* start Text shown *

The methodology of collusion is uncomplicated. Market players can experiment with their filings at the PX and ISO. The results in the market are available for inspection the following day. When the ISO forecasts a system peak, it is easy for bidders to adjust their behavior to decrease supply. If competitors do not join in the process, their decisions are evident in the EHV real-time data.

Motive. This speaks for itself. The ability to sell into the PX and the ISO during high-priced periods is massively more profitable than business as usual. Traditional industry practice would assume that a margin of 10 mills over generation cost (1 cent per kilowatt-hour) would be more than sufficient to creative incentives for new generation projects. Since May 22, the margin has averaged five times that level.

Opportunity. The traditional problem in the exercise of market power is not the means nor the motive. The California ISO and PX may have made the means easier, but any sufficiently concentrated market can find the means to exercise market power. The major hurdle is the enforcement of non-competitive outcomes.

For 30 years the Organization of Petroleum Exporting Countries has attempted to exercise market power. Its track record is very poor. The problem is not the willingness of OPEC members to abide by production limits. The problem is the enforcement.

Most cartels cannot measure the degree to which the different market players are observing the output restrictions. The ISO's decision to collect and distribute the hourly operating data for its suppliers eliminated this challenge. Suppliers in the ISO service territory knew exactly the production levels of their competitors at any time.

The ISO's decision was all the more puzzling because the distribution of this data explicitly violated its own restrictive policies on the dissemination of market information.

* end Text shown *

[Directive 1] According to the passage on electricity market collusion, what is the major hurdle in exercising market power?
[Directive 2] Retype the part of the passage on electricity market collusion that begins at the words "For 30 years" and stops after the words "of market information.".

* start Raw records *

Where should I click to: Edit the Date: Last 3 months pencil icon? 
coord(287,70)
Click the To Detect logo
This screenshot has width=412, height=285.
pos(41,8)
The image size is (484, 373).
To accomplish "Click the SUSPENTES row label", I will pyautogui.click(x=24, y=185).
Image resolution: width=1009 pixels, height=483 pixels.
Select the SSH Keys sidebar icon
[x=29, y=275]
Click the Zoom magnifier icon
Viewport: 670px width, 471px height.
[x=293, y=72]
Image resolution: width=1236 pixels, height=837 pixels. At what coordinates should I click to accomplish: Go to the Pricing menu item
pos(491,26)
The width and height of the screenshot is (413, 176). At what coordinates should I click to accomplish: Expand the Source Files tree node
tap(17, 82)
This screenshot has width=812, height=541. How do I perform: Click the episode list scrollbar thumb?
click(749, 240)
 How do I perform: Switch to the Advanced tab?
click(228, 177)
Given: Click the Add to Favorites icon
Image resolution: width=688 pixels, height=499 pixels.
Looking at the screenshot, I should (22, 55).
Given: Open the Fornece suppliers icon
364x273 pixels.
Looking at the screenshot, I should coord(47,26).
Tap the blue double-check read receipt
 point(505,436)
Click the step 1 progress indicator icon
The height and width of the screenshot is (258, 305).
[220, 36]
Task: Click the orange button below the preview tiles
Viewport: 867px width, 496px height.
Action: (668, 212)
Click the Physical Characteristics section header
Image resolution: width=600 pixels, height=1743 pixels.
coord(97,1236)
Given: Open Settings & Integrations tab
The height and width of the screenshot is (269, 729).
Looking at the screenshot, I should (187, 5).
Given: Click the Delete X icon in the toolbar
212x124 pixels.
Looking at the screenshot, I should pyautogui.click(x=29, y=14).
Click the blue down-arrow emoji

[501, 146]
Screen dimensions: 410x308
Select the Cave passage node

* end Raw records *

[Correct output 1] The enforcement of non-competitive outcomes.

[Correct output 2]
For 30 years the Organization of Petroleum Exporting Countries has attempted to exercise market power. Its track record is very poor. The problem is not the willingness of OPEC members to abide by production limits. The problem is the enforcement.

Most cartels cannot measure the degree to which the different market players are observing the output restrictions. The ISO's decision to collect and distribute the hourly operating data for its suppliers eliminated this challenge. Suppliers in the ISO service territory knew exactly the production levels of their competitors at any time.

The ISO's decision was all the more puzzling because the distribution of this data explicitly violated its own restrictive policies on the dissemination of market information.